• [REQUIREMENT 1]: Decide whether each statement below agrees with the silver sideboard dish description. Answer yes or no for each, and quote the deciding words from that description: (a) The border of the dish shows the four continents. (b) The Venus Rosewater Dish was first presented to the Champion in 1874. (c) The center plaque depicts Venus.
• [REQUIREMENT 2]: Write a continuation of the silver sideboard dish description, picking up after its final sentence.

• [PASSAGE FOR REVIEW]:
ANTIQUE 19thC VICTORIAN SOLID SILVER SIDEBOARD DISH, ELKINGTON c.1874
Antique 19th Century Victorian rare solid silver wall plaque / sideboard dish, of impressive size and weight, richly part-gilt, the centre plaque with depiction of Mars, surrounded by cartouches bearing personifications of Pax, Abundantia, Bellum and Invidia between rich scrollwork and grotesque decoration. The border shows alternating depictions of commanders (Alexander, Julius Caesar, Cyrus), and the four continents. The original dish was designed by Fraincois Briot, circa 1550-1616 a renowned pewterer and medallist. Beside the famous Temperantia plate the Mars plate by Briot is considered to be one of the most important embossments made from pewter of the Renaissance.
The previously mentioned and perhaps the more commercially known piece designed by Briot and later copied by Elkington is the Venus Rosewater Dish, awarded in the Ladies' Singles at the Wimbledon tennis championships and was first presented to the Champion in 1886. Otherwise known as the 'Temperantia' Basin is one of the highlights of the V&A's pewter collection.

Saved data entries:

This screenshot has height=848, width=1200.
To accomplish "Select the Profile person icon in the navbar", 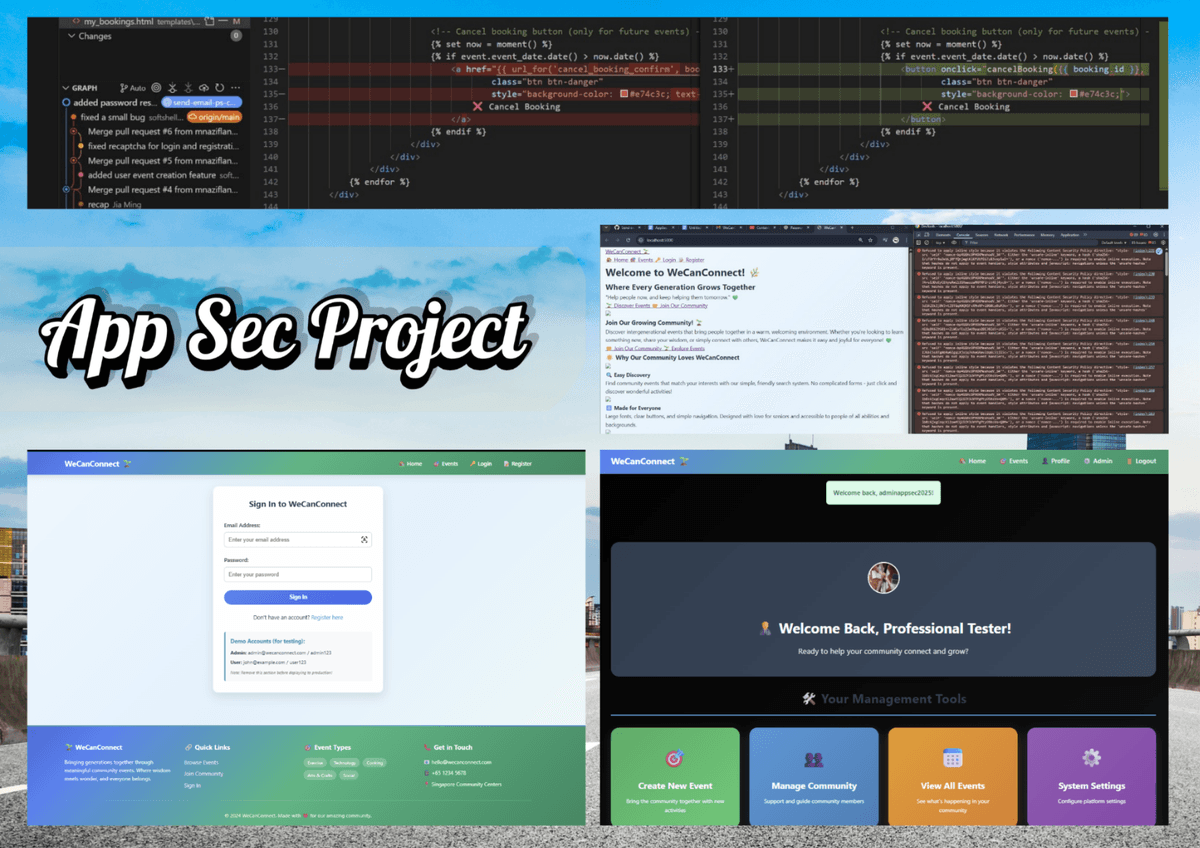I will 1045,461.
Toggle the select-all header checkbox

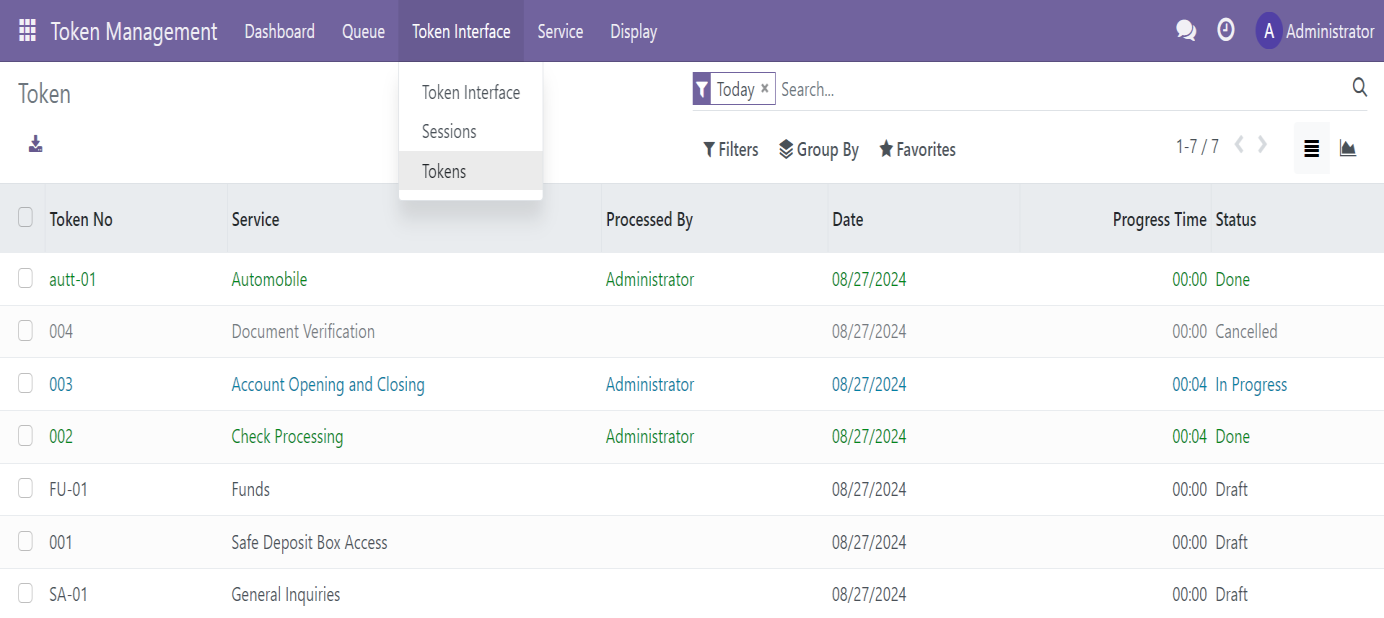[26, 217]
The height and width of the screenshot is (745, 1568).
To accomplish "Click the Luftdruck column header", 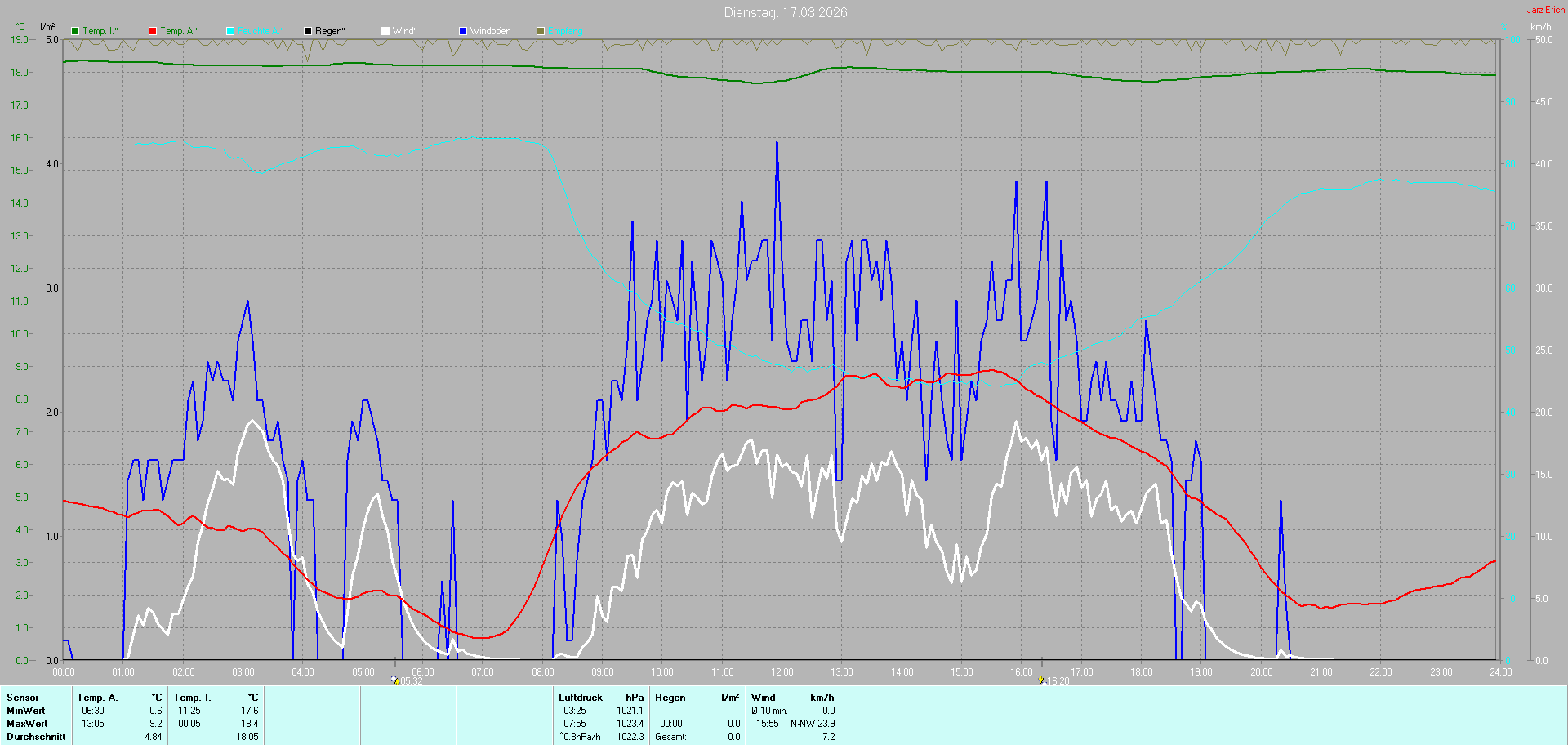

• [ANSWER SPACE 1]:
(a) Yes: "The border shows alternating depictions of commanders (Alexander, Julius Caesar, Cyrus), and the four continents."
(b) No: "was first presented to the Champion in 1886."
(c) No: "the centre plaque with depiction of Mars."

• [ANSWER SPACE 2]:
Hallmarked English silver (925 standard), Birmingham, year 1874 (z), Maker's mark F.E (Frederick Elkington, Elkington & Co). The firm, founded in 1815, became very popular for pioneering the electroplating and gilding techniques. It was established in Birmingham by George Richards Elkington's uncle. George Richards took over the business after his uncle's death together with his cousin Henry Elkington. A third partner, Josiah Mason who manufactured pens joined the firm from 1842 to 1861, when he left. After George Richards death in 1865 his sons successfully managed the business, which operated independently as Elkington & Co. until 1963. In 1830s Elkington & Co. were awarded the first patents for mastering the electroplating technique which consists in applying a thin coat of silver to a different metal using electricity. The process was then brought to perfection in 1840, thanks to the recent chemical discoveries of John Wright, a Birmingham surgeon. The Elkingtons quickly understood the potential of the new technology and acquired rights and patents of this improvement.
The firm produced a great number of electrotypes, perfect electroplated reproductions of metal objects. Henry Cole, first director of the South Kensington Museum (today Victoria & Albert Museum) grasped the educational potential of the new technique, and agreed with Elkington to take moulds of historic objects in museums in England and around the world. By 1920 the V&A held about 1000 electrotypes, later sold to the public and other museums.
However the production of the firm was very diversified. Electroplated tablewares became extremely popular in the Victorian market and the company kept growing, counting 1000 employees in 1880. They received important commissions and supplied tableware and cutlery for the Titanic and the Royal Yacht Britannia's banqueting room. For the fine quality, accuracy artistic design typical of their production the company was awarded the Royal Warrant by Queen Victoria and held it for six consecutive reigns.
In Great Condition - No Damage.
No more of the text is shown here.